__Exercise__: Convert the lines below, from the line with "You are a GUI" through the line with "pyautogui.click(x=13, y=110)", both included, into a JSON list of strings with one string per line and no entries for blank lines.

╭─ Exercise inputs

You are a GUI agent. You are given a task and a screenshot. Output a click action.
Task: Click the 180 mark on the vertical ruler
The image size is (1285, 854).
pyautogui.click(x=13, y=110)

╰─
╭─ Exercise inputs

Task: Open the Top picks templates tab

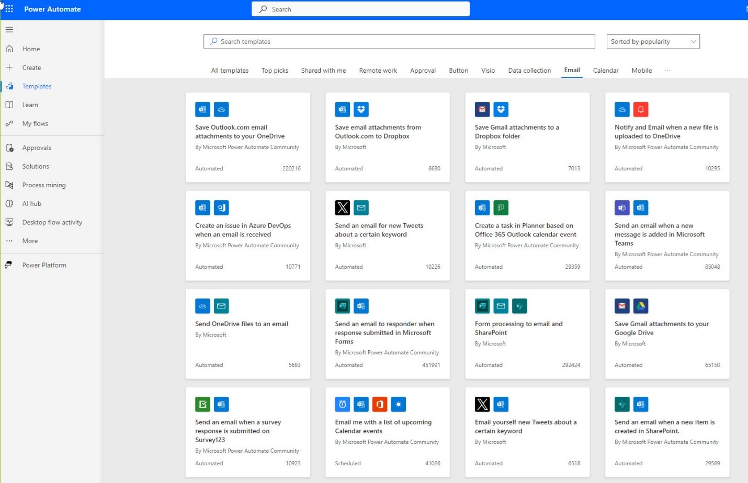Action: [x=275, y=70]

╰─
╭─ Exercise inputs

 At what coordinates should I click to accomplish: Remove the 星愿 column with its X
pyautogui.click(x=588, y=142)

╰─

__Right answer__:
[
  "You are a GUI agent. You are given a task and a screenshot. Output a click action.",
  "Task: Click the 180 mark on the vertical ruler",
  "The image size is (1285, 854).",
  "pyautogui.click(x=13, y=110)"
]